§ **PAGE TEXT**
+ + + + +

For some embodiments, the device 300 may receive a system idle signal indicating a current power state of the platform. As described above, the system idle signal may indicate an OBFF event (e.g., CPU Active, OBFF, or Idle). The device 300 may use the information from the system idle signal to determine whether the computing platform is in an active or idle state, and thus further control the fetching or retrieval of data from the platform.
During the accumulation stage (410), the device 300 may continue to fetch TX data (411) and load the data into the data buffer 310 (412) as long as the buffer fill level has not reached the first buffer threshold T1 (413). For some embodiments, TX data may be loaded into the data buffer 310 at a higher rate than the TX data is output to the external device. As a result, data buffer 310 may continue to accumulate data during the accumulation stage (410) even while TX data is concurrently or simultaneously transmitted to the external device.

+ + + + +

Please write out the data buffering passage again, starting with "During the accumulation stage (410), the" and going on through "transmitted to the external device.", but change "accumulation stage" to "filling stage". These entries come from a separate source.

(Target position records)
+ + + + +

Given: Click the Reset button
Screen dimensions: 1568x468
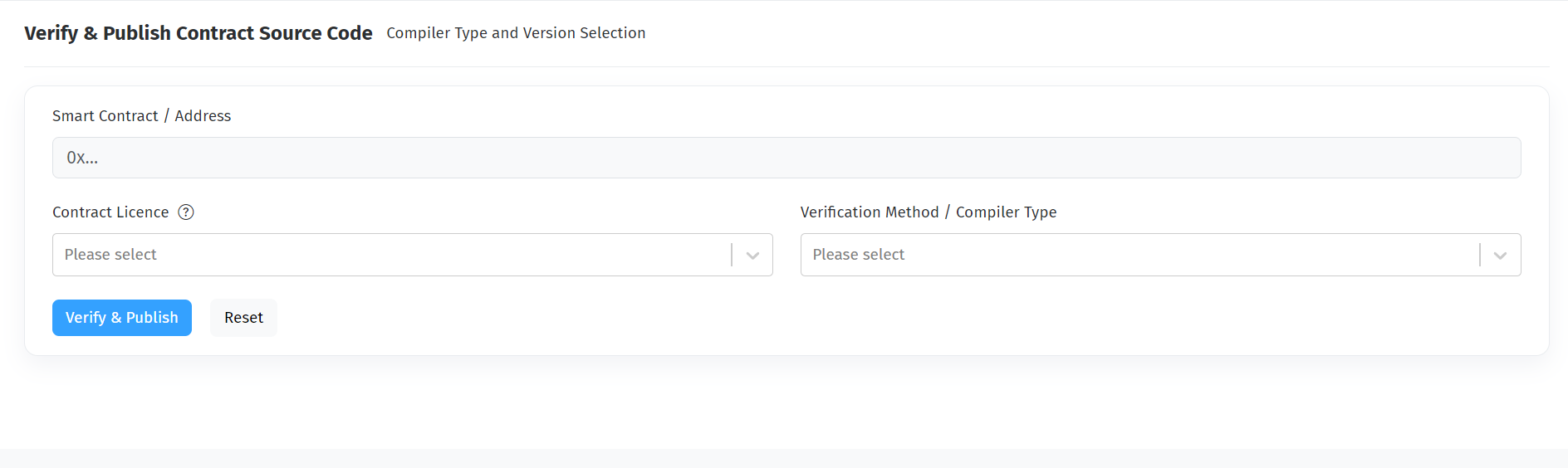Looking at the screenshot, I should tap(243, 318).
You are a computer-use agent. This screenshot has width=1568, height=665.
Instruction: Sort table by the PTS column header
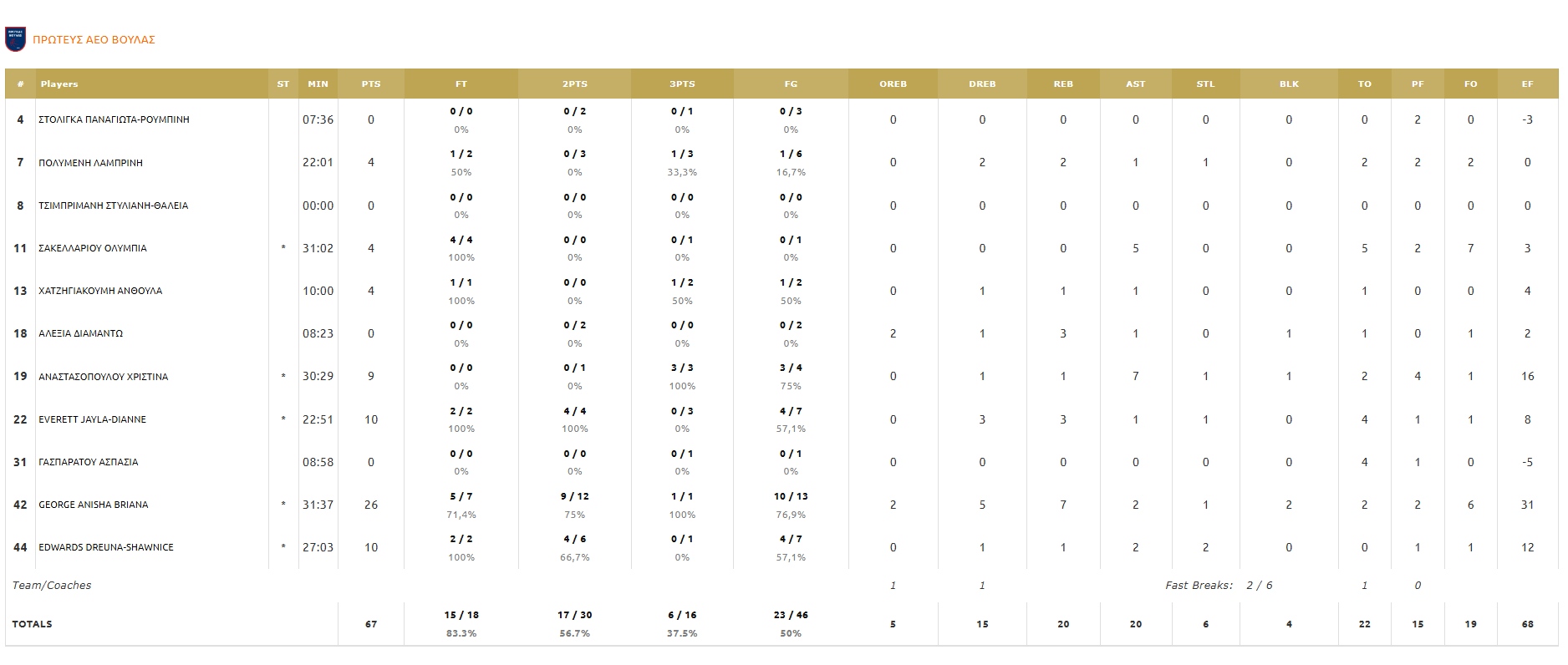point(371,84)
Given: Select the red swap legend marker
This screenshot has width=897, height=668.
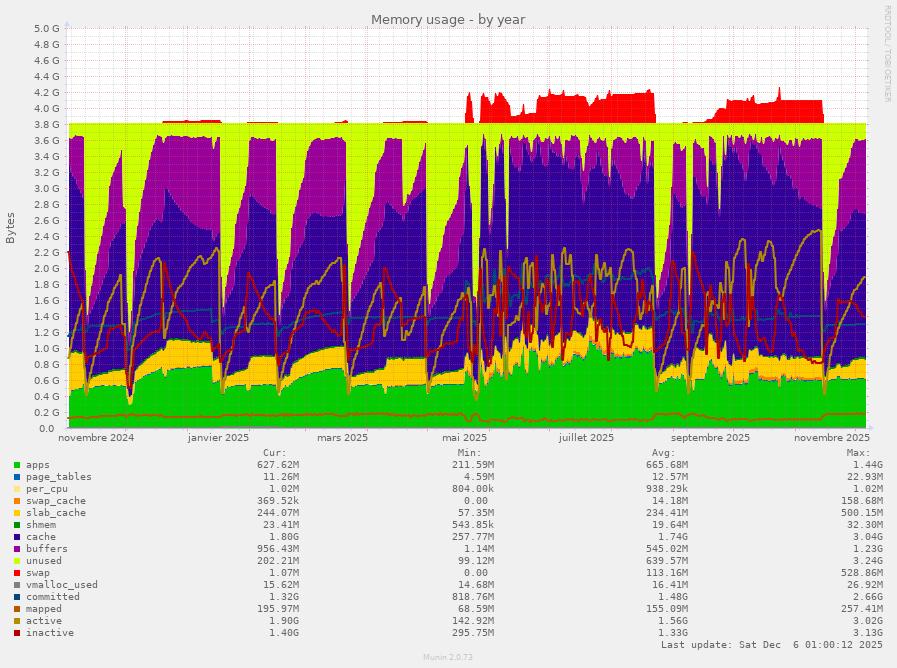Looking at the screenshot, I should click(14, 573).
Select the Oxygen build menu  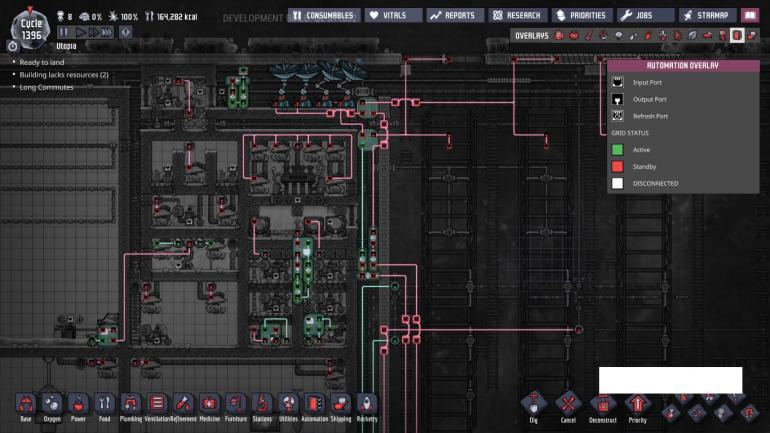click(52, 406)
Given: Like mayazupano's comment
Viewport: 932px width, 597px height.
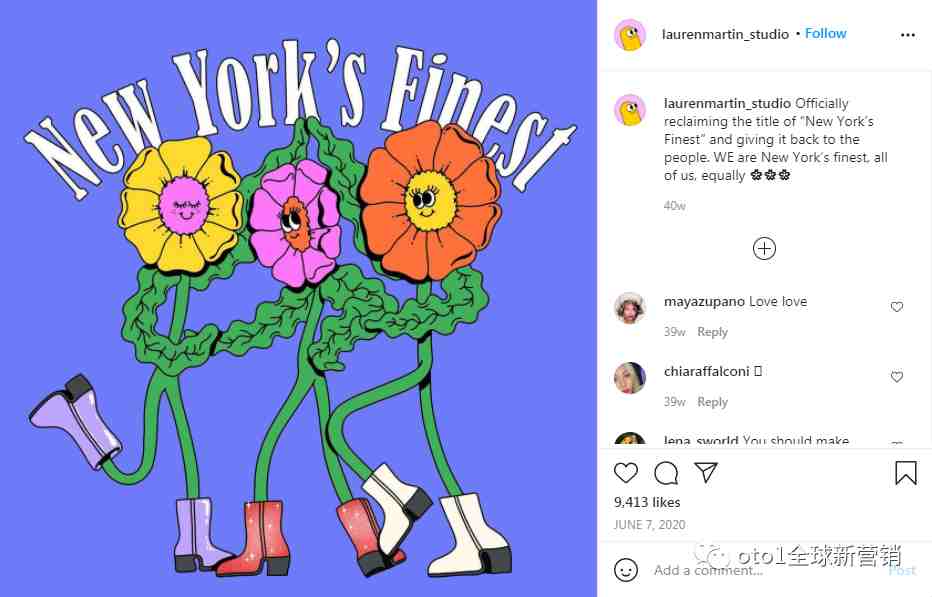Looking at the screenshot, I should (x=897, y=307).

+ + + + +

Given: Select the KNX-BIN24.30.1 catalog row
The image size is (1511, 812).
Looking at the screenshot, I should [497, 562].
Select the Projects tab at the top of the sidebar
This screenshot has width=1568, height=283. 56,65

+ + + + +

§ **REPLY**
During the filling stage (410), the device 300 may continue to fetch TX data (411) and load the data into the data buffer 310 (412) as long as the buffer fill level has not reached the first buffer threshold T1 (413). For some embodiments, TX data may be loaded into the data buffer 310 at a higher rate than the TX data is output to the external device. As a result, data buffer 310 may continue to accumulate data during the filling stage (410) even while TX data is concurrently or simultaneously transmitted to the external device.